═══ Material for this task
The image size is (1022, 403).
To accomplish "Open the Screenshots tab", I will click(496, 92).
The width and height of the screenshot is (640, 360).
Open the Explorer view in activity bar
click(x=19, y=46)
══════
Work instructions:
Return every record above exactly as written.

Expected answer:
The image size is (1022, 403).
To accomplish "Open the Screenshots tab", I will click(496, 92).
The width and height of the screenshot is (640, 360).
Open the Explorer view in activity bar
click(x=19, y=46)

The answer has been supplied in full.